• _WHAT YOU HAVE TO DO_:
Using the records below, locate all lines containing "computer" and return them.

• _RECORD EXCERPTS_:
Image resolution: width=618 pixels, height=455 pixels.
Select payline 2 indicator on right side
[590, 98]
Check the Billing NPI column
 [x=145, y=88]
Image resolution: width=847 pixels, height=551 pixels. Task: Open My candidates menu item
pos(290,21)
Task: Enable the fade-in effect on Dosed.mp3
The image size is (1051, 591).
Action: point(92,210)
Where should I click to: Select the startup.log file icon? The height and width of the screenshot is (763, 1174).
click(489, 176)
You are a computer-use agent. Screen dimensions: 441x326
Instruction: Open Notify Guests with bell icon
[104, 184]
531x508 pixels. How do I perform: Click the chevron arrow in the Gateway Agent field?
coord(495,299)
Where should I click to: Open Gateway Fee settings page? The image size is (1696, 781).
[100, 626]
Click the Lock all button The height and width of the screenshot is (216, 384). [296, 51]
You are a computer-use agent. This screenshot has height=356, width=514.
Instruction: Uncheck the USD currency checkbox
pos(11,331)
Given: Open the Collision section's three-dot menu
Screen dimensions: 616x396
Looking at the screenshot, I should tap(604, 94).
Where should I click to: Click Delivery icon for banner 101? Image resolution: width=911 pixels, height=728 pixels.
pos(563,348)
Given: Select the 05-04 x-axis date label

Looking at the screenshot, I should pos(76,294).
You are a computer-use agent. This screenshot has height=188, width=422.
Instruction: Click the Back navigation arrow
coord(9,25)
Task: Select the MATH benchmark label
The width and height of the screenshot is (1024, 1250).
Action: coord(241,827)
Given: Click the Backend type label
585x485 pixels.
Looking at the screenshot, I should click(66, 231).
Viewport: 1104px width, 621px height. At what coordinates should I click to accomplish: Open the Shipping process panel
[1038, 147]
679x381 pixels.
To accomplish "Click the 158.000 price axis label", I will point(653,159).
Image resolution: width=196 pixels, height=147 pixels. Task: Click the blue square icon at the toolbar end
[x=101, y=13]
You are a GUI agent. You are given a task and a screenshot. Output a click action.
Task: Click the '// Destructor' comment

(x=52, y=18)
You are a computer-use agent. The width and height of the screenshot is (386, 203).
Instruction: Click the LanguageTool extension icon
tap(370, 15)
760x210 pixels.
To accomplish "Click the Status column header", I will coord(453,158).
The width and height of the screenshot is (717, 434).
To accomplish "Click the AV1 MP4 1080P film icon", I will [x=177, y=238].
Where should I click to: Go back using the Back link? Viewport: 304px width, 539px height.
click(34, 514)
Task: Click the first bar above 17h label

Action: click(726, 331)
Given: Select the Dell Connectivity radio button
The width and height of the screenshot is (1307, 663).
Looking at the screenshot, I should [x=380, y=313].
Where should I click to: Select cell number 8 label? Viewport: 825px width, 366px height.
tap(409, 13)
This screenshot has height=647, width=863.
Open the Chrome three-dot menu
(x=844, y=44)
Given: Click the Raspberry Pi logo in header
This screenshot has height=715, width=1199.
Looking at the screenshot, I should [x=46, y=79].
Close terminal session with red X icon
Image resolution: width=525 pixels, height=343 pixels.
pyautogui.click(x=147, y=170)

• _TASK ANSWER_:
You are a computer-use agent. Screen dimensions: 441x326
You are a computer-use agent. This screenshot has height=356, width=514.
You are a computer-use agent. This screenshot has height=188, width=422.
You are a computer-use agent. The width and height of the screenshot is (386, 203).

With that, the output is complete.